This blog is fast becoming a place where we celebrate toddlers with food on their faces… sorry about that but I never get tired of seeing little ones enjoy their food!!

Banana Pancakes with Blueberry Sauce


1 banana

1 large egg

1 tsp coconut oil


1 cup blueberries

1 tsp cinnamon

dribble of honey

1 Tbs butter


Mash the banana and mix in the egg. If your egg is small you may get firmer pancakes if you add another egg.

Heat your pan (I like to use a cast iron skillet) and melt the coconut oil. Cook mixture as you would normal pancakes, turning when you see the edges firm and a few bubbles in the middle.

To make the sauce, mix blueberries, honey, butter and cinnamon together in a saucepan and bring to the boil, slightly mashing the blueberries, and cooking until it reaches a consistence you like.

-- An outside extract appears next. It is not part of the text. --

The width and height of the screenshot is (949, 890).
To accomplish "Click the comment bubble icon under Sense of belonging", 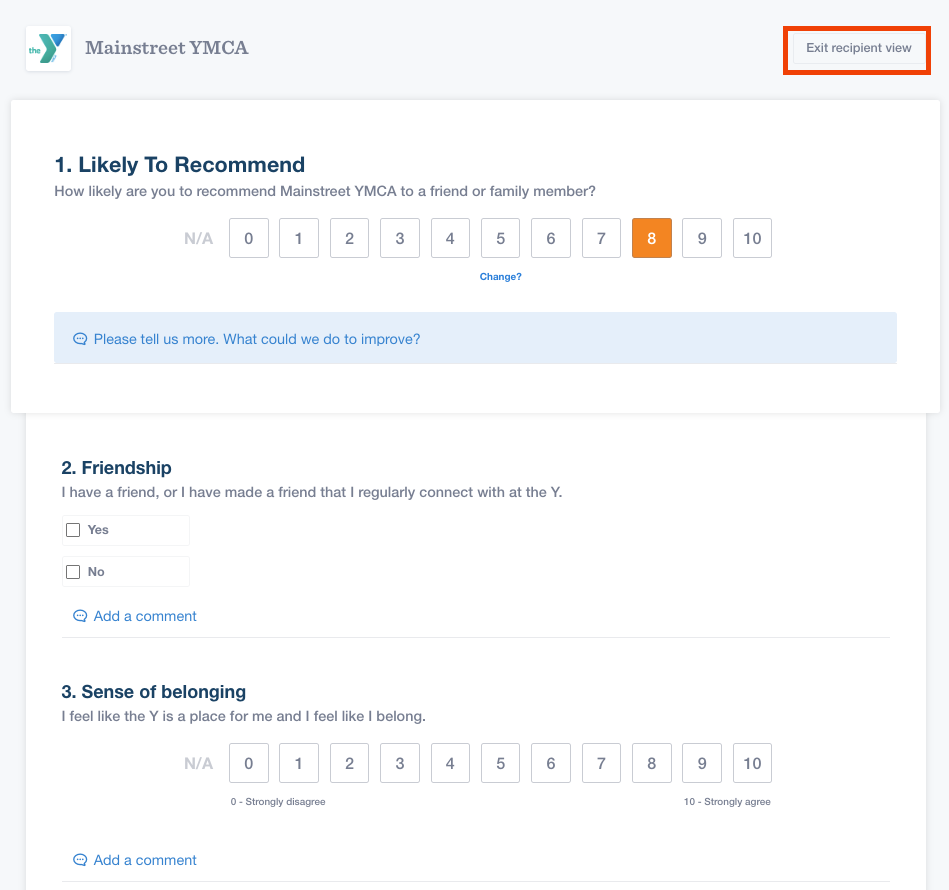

Serve pancakes with sauce and fresh fruit.

Recipe:Raw Banana Cookies

I presented this recipe to playgroup this week but with dried pineapple instead of the chocolate chips that are pictured (don’t worry! You get to have the chocolate chips later on!) This recipe made 12 delicious cookies but of course I had doubled it for playgroup (and made the cookies a little smaller). They were so yum that I didn’t get a picture of them before they disappeared, but these are the ones that will appear next week 🙂

For the chocolate chip recipe I didn’t mix the chips in with the batter – just placed on top – enough for a bit of yum, in a pretty flower. The cookies themselves are pretty sweet so the chips are just for a bit of bling. These are vegan chocolate chips, which I am sure contain cane sugar so technically speaking these cookies are not sugar-free.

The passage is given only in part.